**Provided information**

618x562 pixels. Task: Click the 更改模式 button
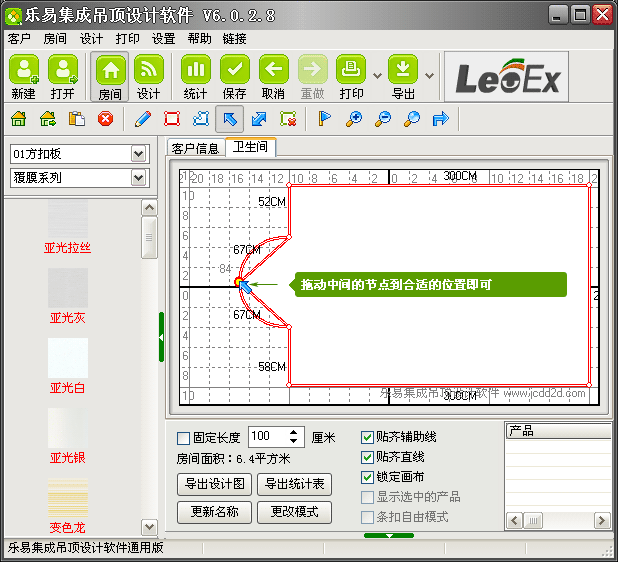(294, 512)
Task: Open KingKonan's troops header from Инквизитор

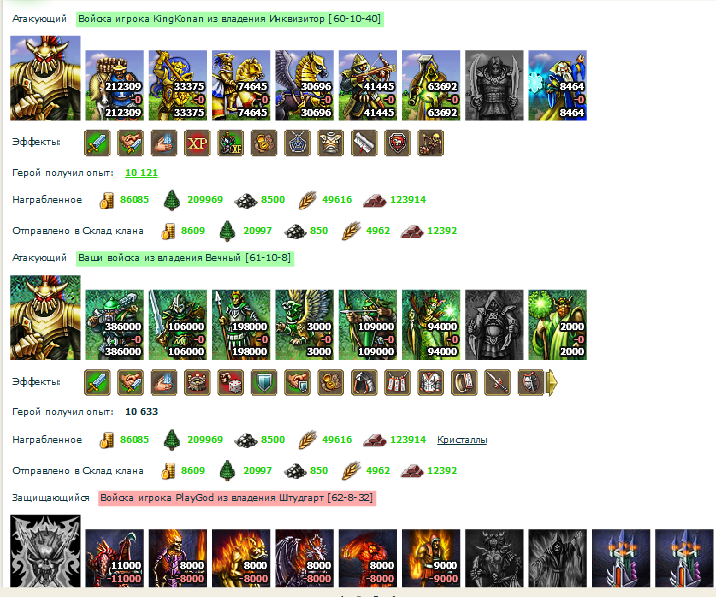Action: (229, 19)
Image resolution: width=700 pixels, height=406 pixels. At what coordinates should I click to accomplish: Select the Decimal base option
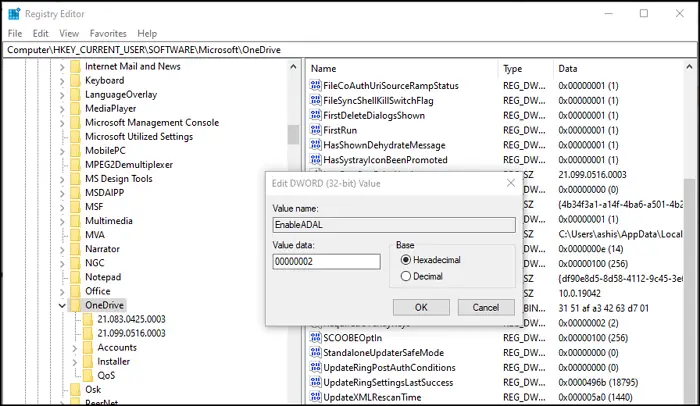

**Aim of the task**
Rewrite the records above with every "Task" changed to "Instruction" and nothing else altered, leaving out the pictures.

**Answer to the exercise**
618x562 pixels. Instruction: Click the 更改模式 button
(294, 512)
Instruction: Open KingKonan's troops header from Инквизитор

Action: (229, 19)
Image resolution: width=700 pixels, height=406 pixels. At what coordinates should I click to accomplish: Select the Decimal base option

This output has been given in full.